(What to work on)
1. From the state pension article below, please extract everything from "The age at which" down to "life expectancy data.".
2. According to the state pension article, between which years is the state pension age already scheduled to increase from 66 to 67?
3. In the state pension article, Mel Stride names Cridland's suggestion of 2037 as the earliest date for a rise to 68. Explain why he qualifies that date.

State pension: Minister outlines exactly what year retirement age is set to be hiked up to 68

DWP and inset of Mel Stride

The state pension age is likely to rise to 68 around the year 2040

PA
Dan Falvey

By Dan Falvey


Published: 11/05/2023

- 16:11

Updated: 11/05/2023

- 17:08

A final decision has been delayed until after the next election

The state pension age is unlikely to rise to 68 until 2040, according to the Work and Pensions Secretary.

The age at which Britons receive the weekly sum from the Government is already set to increase from 66 to 67 between 2026 and 2028 but a further change had been anticipated to take place shortly afterwards.


Earlier this year Stride delayed a decision on when to increase the state pension minimum age to 68 until after the next general election.

But speaking today the Work and Pensions Secretary suggested that it was unlikely a second rise would happen for at least another 17 years.

Mel Stride in the House of Commons

Work and Pensions Secretary Mel Stride delayed a final decision earlier this year

Parliamentlive.TV

He said: "I think it is fair to say that the earliest would be Cridland’s suggestion of 2037, but that was predicated on different life expectancy data.

(Study material)
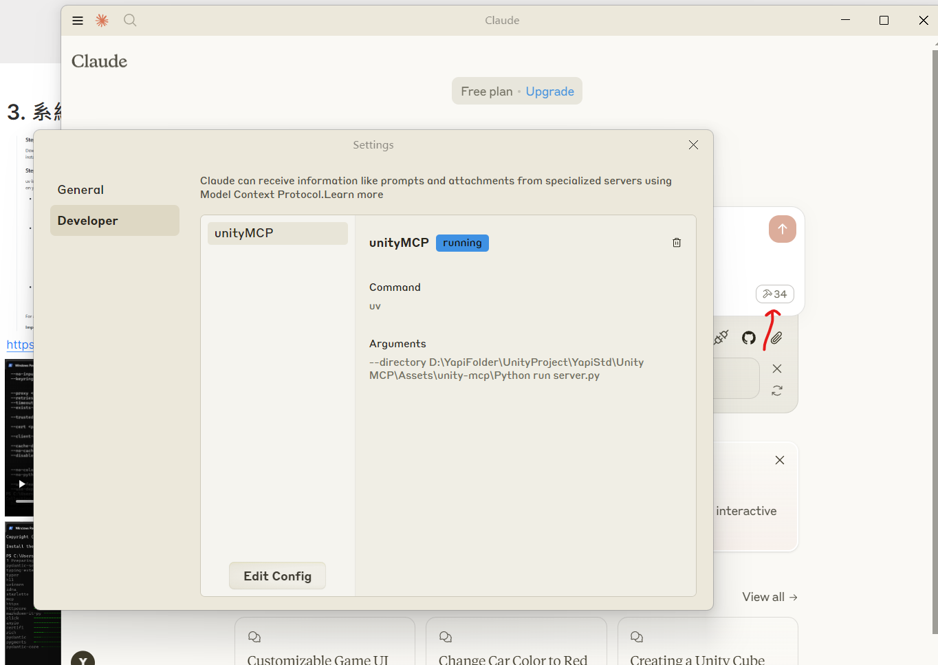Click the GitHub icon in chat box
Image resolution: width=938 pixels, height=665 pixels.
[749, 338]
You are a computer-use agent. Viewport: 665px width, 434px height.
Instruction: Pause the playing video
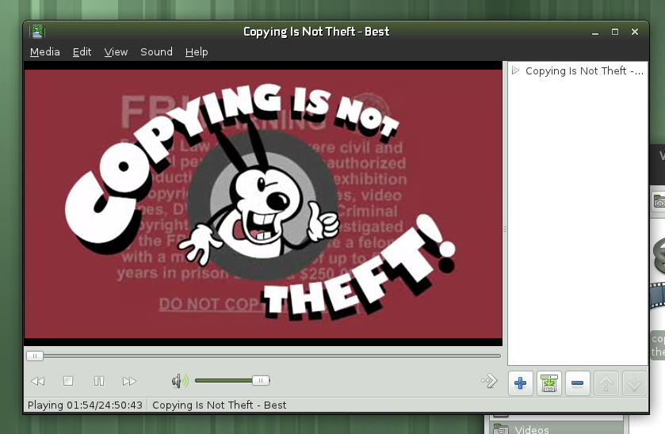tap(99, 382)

==

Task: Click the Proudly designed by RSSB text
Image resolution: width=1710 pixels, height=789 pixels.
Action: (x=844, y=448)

(Task-by-task answers)
1.
The age at which Britons receive the weekly sum from the Government is already set to increase from 66 to 67 between 2026 and 2028 but a further change had been anticipated to take place shortly afterwards.


Earlier this year Stride delayed a decision on when to increase the state pension minimum age to 68 until after the next general election.

But speaking today the Work and Pensions Secretary suggested that it was unlikely a second rise would happen for at least another 17 years.

Mel Stride in the House of Commons

Work and Pensions Secretary Mel Stride delayed a final decision earlier this year

Parliamentlive.TV

He said: "I think it is fair to say that the earliest would be Cridland’s suggestion of 2037, but that was predicated on different life expectancy data.

2. Between 2026 and 2028.

3. He qualifies it because Cridland's 2037 suggestion was predicated on different life expectancy data.